Requirements for NOM:
- Hemodynamic stability
- Normal or obtainable sensorium (NOM is unreliable in closed head injury, intoxication)
- No peritoneal signs
- Adequate institutional resources: trauma surgeons on call, experienced nursing, blood bank, IR capability, rapid OR access
Adjuncts to NOM:
- Transcatheter angioembolization (TAE): For active contrast extravasation on CT (arterial "blush") from solid organ injuries - can reliably arrest hemorrhage
- REBOA (Resuscitative Endovascular Balloon Occlusion of the Aorta): Available at Level 1 centers for unresponsive shock - intravascular aortic "clamping"
When NOM fails:
- Hollow viscus injury (requires surgery - CT has limited sensitivity for this)

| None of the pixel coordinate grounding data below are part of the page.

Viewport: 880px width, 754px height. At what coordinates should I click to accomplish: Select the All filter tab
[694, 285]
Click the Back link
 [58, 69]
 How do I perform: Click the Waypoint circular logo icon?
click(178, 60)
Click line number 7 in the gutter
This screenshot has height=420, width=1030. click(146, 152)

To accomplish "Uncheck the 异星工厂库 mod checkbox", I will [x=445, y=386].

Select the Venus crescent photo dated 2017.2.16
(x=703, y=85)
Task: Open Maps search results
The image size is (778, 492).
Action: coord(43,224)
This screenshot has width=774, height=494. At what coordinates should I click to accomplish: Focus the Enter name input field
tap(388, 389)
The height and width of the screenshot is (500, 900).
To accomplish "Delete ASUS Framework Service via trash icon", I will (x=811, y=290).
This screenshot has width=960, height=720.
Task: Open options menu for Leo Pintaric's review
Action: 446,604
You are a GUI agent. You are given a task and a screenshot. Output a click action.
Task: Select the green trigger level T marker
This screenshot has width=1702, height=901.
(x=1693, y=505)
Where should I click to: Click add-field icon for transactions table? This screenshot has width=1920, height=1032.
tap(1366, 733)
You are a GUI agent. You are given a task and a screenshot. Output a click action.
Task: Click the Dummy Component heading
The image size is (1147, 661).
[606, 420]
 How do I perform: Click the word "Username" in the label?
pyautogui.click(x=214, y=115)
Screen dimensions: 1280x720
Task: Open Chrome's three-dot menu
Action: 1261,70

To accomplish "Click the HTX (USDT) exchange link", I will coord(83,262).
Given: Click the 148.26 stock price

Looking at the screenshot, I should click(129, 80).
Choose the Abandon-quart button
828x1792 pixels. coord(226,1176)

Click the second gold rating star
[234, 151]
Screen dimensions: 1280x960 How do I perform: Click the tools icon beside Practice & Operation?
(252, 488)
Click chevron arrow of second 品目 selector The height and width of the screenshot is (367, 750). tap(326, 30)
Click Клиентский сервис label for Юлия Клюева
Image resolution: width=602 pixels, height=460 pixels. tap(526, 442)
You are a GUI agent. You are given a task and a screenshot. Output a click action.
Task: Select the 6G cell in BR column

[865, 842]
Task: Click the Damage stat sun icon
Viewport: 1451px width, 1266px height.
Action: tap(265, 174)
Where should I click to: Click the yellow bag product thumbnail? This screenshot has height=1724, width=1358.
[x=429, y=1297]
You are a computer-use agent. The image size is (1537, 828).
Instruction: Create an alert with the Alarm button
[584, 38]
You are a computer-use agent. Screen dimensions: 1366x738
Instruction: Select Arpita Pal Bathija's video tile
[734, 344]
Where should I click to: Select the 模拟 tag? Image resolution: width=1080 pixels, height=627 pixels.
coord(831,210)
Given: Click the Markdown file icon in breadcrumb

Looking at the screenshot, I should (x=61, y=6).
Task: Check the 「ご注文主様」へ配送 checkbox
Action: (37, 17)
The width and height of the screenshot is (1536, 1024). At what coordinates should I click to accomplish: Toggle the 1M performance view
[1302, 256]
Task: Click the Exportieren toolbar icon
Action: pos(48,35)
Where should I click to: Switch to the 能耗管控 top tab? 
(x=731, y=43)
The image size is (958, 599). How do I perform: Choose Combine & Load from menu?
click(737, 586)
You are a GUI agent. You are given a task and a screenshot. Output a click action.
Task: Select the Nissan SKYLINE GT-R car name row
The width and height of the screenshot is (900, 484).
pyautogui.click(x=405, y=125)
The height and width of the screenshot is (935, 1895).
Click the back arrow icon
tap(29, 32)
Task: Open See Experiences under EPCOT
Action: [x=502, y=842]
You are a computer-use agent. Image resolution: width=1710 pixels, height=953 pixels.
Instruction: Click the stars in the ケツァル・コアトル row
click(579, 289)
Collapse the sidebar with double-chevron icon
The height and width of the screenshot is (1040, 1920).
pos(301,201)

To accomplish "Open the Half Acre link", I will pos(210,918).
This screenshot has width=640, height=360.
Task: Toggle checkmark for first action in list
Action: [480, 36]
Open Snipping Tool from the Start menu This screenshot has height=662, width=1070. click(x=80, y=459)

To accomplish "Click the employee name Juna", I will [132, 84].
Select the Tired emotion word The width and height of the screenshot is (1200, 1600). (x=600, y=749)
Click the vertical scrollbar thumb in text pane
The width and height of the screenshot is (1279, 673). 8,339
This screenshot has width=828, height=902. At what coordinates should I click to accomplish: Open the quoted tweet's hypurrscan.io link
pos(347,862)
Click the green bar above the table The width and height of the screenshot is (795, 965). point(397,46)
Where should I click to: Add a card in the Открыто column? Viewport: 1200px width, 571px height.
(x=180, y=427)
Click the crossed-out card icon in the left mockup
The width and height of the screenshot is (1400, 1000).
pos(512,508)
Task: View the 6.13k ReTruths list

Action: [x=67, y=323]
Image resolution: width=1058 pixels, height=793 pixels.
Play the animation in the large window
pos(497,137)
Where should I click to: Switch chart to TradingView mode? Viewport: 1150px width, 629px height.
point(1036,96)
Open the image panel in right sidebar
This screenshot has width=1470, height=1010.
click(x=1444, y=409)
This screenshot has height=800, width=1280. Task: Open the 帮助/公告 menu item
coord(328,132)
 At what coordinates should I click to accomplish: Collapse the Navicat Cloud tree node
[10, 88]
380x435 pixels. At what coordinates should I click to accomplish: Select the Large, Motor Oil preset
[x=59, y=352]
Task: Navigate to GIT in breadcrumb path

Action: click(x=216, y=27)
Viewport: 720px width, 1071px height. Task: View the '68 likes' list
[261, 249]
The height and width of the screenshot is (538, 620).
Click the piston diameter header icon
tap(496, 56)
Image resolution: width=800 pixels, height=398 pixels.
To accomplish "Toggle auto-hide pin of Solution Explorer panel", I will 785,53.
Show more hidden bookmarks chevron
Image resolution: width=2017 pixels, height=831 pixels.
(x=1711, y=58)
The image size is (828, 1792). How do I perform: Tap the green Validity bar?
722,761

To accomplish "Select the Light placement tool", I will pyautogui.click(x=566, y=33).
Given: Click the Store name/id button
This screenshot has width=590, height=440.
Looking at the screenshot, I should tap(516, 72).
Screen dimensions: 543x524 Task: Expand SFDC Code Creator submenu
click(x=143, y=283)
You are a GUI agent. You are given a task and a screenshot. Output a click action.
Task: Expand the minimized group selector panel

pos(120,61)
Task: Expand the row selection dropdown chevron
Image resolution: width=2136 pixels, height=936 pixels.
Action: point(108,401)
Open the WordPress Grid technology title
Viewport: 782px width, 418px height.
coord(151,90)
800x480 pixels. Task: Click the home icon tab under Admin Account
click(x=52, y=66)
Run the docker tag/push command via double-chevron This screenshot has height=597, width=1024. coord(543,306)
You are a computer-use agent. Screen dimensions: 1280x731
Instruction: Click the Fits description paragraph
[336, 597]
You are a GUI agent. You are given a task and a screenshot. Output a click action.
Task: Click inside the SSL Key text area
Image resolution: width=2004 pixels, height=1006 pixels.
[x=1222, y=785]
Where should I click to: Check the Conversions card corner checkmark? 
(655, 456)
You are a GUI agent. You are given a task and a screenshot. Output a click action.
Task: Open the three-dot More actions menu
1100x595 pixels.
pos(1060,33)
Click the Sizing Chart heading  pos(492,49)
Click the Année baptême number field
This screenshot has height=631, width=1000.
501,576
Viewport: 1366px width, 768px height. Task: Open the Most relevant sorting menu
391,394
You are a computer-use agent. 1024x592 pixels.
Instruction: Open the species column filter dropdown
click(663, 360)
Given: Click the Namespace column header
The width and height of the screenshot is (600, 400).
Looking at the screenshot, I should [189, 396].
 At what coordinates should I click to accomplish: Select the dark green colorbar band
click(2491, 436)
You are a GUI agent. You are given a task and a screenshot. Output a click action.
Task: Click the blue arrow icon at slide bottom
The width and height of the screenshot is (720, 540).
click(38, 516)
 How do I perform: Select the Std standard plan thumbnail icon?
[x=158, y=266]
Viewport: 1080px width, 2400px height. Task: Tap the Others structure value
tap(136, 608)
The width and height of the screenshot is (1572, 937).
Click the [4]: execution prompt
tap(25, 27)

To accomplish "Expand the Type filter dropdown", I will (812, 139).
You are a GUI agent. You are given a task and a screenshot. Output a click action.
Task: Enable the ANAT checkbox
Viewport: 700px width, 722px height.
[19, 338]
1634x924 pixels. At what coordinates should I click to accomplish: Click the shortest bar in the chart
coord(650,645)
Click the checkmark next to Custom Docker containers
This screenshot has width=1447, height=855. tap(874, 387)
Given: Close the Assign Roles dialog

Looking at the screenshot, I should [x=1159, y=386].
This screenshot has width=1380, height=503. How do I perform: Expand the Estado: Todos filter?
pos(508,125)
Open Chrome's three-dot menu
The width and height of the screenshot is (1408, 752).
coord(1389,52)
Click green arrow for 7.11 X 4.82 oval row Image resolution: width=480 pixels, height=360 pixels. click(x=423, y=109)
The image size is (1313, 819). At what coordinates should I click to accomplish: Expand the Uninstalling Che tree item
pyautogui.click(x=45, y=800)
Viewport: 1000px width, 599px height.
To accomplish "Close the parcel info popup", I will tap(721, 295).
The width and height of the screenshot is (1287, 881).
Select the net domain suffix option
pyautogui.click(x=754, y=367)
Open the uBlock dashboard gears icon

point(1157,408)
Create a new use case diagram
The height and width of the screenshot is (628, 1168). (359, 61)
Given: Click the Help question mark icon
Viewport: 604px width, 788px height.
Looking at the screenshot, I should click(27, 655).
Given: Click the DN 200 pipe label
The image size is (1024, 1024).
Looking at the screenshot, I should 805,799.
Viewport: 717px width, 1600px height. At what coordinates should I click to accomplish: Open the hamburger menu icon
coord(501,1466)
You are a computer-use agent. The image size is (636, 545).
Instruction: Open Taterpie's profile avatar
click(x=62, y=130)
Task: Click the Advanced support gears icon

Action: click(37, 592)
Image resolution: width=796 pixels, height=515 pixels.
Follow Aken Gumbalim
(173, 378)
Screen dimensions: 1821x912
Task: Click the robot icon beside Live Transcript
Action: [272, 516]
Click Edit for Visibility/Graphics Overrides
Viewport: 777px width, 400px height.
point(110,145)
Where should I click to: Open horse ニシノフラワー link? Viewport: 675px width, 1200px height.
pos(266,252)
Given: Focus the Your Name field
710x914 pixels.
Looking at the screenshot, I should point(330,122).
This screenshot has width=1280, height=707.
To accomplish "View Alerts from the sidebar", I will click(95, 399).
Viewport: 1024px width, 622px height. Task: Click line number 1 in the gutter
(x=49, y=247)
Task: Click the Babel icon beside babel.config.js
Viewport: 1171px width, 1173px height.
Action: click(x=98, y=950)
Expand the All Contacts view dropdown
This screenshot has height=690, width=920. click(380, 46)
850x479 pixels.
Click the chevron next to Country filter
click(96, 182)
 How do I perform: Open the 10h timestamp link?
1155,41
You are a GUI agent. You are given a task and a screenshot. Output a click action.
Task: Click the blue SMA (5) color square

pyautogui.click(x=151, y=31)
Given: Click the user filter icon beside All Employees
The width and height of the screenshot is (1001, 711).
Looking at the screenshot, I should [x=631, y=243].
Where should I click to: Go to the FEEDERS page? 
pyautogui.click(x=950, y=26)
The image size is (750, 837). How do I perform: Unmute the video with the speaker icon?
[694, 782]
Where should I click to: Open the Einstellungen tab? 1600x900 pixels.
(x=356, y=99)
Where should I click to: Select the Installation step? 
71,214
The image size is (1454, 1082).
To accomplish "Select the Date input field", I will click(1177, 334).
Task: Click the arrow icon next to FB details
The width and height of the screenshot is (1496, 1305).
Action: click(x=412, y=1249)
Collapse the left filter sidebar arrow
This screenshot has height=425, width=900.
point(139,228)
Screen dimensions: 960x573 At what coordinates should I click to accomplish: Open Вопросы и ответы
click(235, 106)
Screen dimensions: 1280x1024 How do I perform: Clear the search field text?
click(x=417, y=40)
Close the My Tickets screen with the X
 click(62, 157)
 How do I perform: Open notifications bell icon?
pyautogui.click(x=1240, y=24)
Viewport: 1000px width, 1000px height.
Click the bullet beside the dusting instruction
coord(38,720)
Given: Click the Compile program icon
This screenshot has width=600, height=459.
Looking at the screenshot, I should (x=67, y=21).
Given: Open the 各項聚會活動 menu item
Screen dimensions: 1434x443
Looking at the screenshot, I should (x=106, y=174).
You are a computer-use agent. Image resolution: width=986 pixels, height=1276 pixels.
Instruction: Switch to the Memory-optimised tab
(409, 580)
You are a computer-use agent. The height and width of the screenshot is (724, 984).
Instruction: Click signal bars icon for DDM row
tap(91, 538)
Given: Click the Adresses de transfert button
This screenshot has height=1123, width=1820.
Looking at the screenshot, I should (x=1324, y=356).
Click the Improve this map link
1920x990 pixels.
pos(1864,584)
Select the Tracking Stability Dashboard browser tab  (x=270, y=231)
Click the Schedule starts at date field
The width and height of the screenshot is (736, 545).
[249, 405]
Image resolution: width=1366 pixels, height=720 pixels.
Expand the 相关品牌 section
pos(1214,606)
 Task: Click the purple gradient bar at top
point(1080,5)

- Hemorrhage not amenable to embolization
- Lag time to OR increases morbidity - always have OR ready
Pelvic Fracture with Hemodynamic Instability
-
e-FAST positive → hemoperitoneum → laparotomy
-
e-FAST negative → retroperitoneal pelvic hematoma → early pelvic angiography + embolization
-
Early mechanical pelvic stabilization (pelvic binder) is key in all patients with pelvic fracture
-
CT followed by angiography/embolization as early as possible
-
Rosen's EM, p. 3842-3880 | Tintinalli's EM, p. 928-962
Specific Organ Injuries - Key Points
| Organ | Key Points |
|---|
| Spleen | Most commonly injured. AAST grading I-V. NOM in stable patients; Grade III-V with blush → angioembolization; Grade V/unstable → splenectomy. Post-splenectomy: vaccinate for encapsulated organisms (S. pneumoniae, H. influenzae, N. meningitidis) |
| Liver | Second most common. Grades I-VI. Majority managed nonoperatively. Active bleeding → embolization or OR. Delayed complications: biloma, hepatic artery pseudoaneurysm |
| Pancreas | Low incidence (4%) but high morbidity. Often missed early. Transection at body (handlebar/steering wheel). MRCP or ERCP to assess ductal integrity. Distal pancreatectomy for main duct injuries |
| Duodenum | Retroperitoneal; hematoma causes delayed obstruction. High-velocity deceleration. Look for "sentinel clot" sign on CT near the duodenum |
| Hollow viscus | Requires surgery. CT has poor sensitivity. Clinical clue: worsening pain, fever, leukocytosis after initial period of stability. Free fluid without solid organ injury on CT is suspicious |
| Diaphragm | CT sensitivity as low as 60%; left > right (liver protects). Delayed herniation with strangulation has 50% mortality. Repair required when diagnosed |
| Bladder | Almost always associated with pelvic fracture. Gross hematuria → CT cystogram. Intraperitoneal rupture → surgical repair; extraperitoneal → catheter drainage |
Disposition
- Significant intra-abdominal injury: Admit to surgery/trauma service
- Minor injury: Consider admission for observation even if injury is minor due to high rate of concomitant injuries
- Discharge instructions (if discharged): Return for fever, vomiting, worsening pain, dizziness, weakness - these suggest delayed hollow viscus injury, ongoing hemorrhage, or sepsis
Recent evidence note:
- A 2026 consensus on NOM of pediatric solid organ injuries after blunt trauma (PMID 41550051) reinforces the nonoperative approach even for high-grade injuries in children.
- A 2026 systematic review on pneumoperitoneum without bowel perforation in blunt trauma (PMID 41622202) highlights that free air on CT does not always mandate immediate laparotomy - clinical correlation is essential.